Stored dataset items
#####

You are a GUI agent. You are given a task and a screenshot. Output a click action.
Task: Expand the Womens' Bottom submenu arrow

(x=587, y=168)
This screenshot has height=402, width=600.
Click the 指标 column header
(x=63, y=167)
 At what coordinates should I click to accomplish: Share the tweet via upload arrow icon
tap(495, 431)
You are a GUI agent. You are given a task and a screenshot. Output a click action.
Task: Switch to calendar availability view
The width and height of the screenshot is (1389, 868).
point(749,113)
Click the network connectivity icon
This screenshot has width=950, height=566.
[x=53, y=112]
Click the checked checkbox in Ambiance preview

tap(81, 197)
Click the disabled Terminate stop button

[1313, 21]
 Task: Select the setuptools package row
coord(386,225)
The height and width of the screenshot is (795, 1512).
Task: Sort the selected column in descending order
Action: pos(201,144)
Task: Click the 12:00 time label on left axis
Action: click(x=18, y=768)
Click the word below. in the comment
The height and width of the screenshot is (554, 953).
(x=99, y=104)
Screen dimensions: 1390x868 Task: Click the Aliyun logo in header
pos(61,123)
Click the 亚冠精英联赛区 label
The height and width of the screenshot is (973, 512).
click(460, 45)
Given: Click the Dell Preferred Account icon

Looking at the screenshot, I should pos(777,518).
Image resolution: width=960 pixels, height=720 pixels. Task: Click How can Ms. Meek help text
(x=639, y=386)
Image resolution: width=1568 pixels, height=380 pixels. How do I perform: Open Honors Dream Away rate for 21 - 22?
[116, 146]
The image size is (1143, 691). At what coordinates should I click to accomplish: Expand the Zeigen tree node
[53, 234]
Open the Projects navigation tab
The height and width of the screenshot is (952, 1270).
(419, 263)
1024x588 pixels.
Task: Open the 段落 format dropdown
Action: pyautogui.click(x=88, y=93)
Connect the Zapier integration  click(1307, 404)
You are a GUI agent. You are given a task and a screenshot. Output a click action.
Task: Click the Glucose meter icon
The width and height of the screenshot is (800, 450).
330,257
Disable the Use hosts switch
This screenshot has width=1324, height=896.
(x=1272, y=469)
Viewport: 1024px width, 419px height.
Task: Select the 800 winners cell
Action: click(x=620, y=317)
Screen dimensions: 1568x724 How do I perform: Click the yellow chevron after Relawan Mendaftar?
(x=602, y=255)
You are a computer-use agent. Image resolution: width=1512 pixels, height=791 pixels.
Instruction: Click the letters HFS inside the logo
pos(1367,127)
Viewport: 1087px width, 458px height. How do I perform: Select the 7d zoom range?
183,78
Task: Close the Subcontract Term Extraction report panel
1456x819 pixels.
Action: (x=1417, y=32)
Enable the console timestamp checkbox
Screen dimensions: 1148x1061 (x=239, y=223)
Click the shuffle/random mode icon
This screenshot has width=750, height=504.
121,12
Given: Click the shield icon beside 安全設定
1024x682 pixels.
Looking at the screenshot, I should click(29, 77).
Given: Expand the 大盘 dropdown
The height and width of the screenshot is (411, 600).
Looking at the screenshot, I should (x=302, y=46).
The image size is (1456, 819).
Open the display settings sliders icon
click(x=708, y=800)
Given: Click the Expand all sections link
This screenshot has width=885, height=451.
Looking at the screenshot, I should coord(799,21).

#####

Exercise instructions: Arrange every line of the data above as a Markdown table with two columns, Row and Line, numbering the rows in order and omitting blank lines.

Solution to this task:
| Row | Line |
|---|---|
| 1 | You are a GUI agent. You are given a task and a screenshot. Output a click action. |
| 2 | Task: Expand the Womens' Bottom submenu arrow |
| 3 | (x=587, y=168) |
| 4 | This screenshot has height=402, width=600. |
| 5 | Click the 指标 column header |
| 6 | (x=63, y=167) |
| 7 |  At what coordinates should I click to accomplish: Share the tweet via upload arrow icon |
| 8 | tap(495, 431) |
| 9 | You are a GUI agent. You are given a task and a screenshot. Output a click action. |
| 10 | Task: Switch to calendar availability view |
| 11 | The width and height of the screenshot is (1389, 868). |
| 12 | point(749,113) |
| 13 | Click the network connectivity icon |
| 14 | This screenshot has width=950, height=566. |
| 15 | [x=53, y=112] |
| 16 | Click the checked checkbox in Ambiance preview |
| 17 | tap(81, 197) |
| 18 | Click the disabled Terminate stop button |
| 19 | [1313, 21] |
| 20 |  Task: Select the setuptools package row |
| 21 | coord(386,225) |
| 22 | The height and width of the screenshot is (795, 1512). |
| 23 | Task: Sort the selected column in descending order |
| 24 | Action: pos(201,144) |
| 25 | Task: Click the 12:00 time label on left axis |
| 26 | Action: click(x=18, y=768) |
| 27 | Click the word below. in the comment |
| 28 | The height and width of the screenshot is (554, 953). |
| 29 | (x=99, y=104) |
| 30 | Screen dimensions: 1390x868 Task: Click the Aliyun logo in header |
| 31 | pos(61,123) |
| 32 | Click the 亚冠精英联赛区 label |
| 33 | The height and width of the screenshot is (973, 512). |
| 34 | click(460, 45) |
| 35 | Given: Click the Dell Preferred Account icon |
| 36 | Looking at the screenshot, I should pos(777,518). |
| 37 | Image resolution: width=960 pixels, height=720 pixels. Task: Click How can Ms. Meek help text |
| 38 | (x=639, y=386) |
| 39 | Image resolution: width=1568 pixels, height=380 pixels. How do I perform: Open Honors Dream Away rate for 21 - 22? |
| 40 | [116, 146] |
| 41 | The image size is (1143, 691). At what coordinates should I click to accomplish: Expand the Zeigen tree node |
| 42 | [53, 234] |
| 43 | Open the Projects navigation tab |
| 44 | The height and width of the screenshot is (952, 1270). |
| 45 | (419, 263) |
| 46 | 1024x588 pixels. |
| 47 | Task: Open the 段落 format dropdown |
| 48 | Action: pyautogui.click(x=88, y=93) |
| 49 | Connect the Zapier integration  click(1307, 404) |
| 50 | You are a GUI agent. You are given a task and a screenshot. Output a click action. |
| 51 | Task: Click the Glucose meter icon |
| 52 | The width and height of the screenshot is (800, 450). |
| 53 | 330,257 |
| 54 | Disable the Use hosts switch |
| 55 | This screenshot has width=1324, height=896. |
| 56 | (x=1272, y=469) |
| 57 | Viewport: 1024px width, 419px height. |
| 58 | Task: Select the 800 winners cell |
| 59 | Action: click(x=620, y=317) |
| 60 | Screen dimensions: 1568x724 How do I perform: Click the yellow chevron after Relawan Mendaftar? |
| 61 | (x=602, y=255) |
| 62 | You are a computer-use agent. Image resolution: width=1512 pixels, height=791 pixels. |
| 63 | Instruction: Click the letters HFS inside the logo |
| 64 | pos(1367,127) |
| 65 | Viewport: 1087px width, 458px height. How do I perform: Select the 7d zoom range? |
| 66 | 183,78 |
| 67 | Task: Close the Subcontract Term Extraction report panel |
| 68 | 1456x819 pixels. |
| 69 | Action: (x=1417, y=32) |
| 70 | Enable the console timestamp checkbox |
| 71 | Screen dimensions: 1148x1061 (x=239, y=223) |
| 72 | Click the shuffle/random mode icon |
| 73 | This screenshot has width=750, height=504. |
| 74 | 121,12 |
| 75 | Given: Click the shield icon beside 安全設定 |
| 76 | 1024x682 pixels. |
| 77 | Looking at the screenshot, I should click(29, 77). |
| 78 | Given: Expand the 大盘 dropdown |
| 79 | The height and width of the screenshot is (411, 600). |
| 80 | Looking at the screenshot, I should (x=302, y=46). |
| 81 | The image size is (1456, 819). |
| 82 | Open the display settings sliders icon |
| 83 | click(x=708, y=800) |
| 84 | Given: Click the Expand all sections link |
| 85 | This screenshot has width=885, height=451. |
| 86 | Looking at the screenshot, I should coord(799,21). |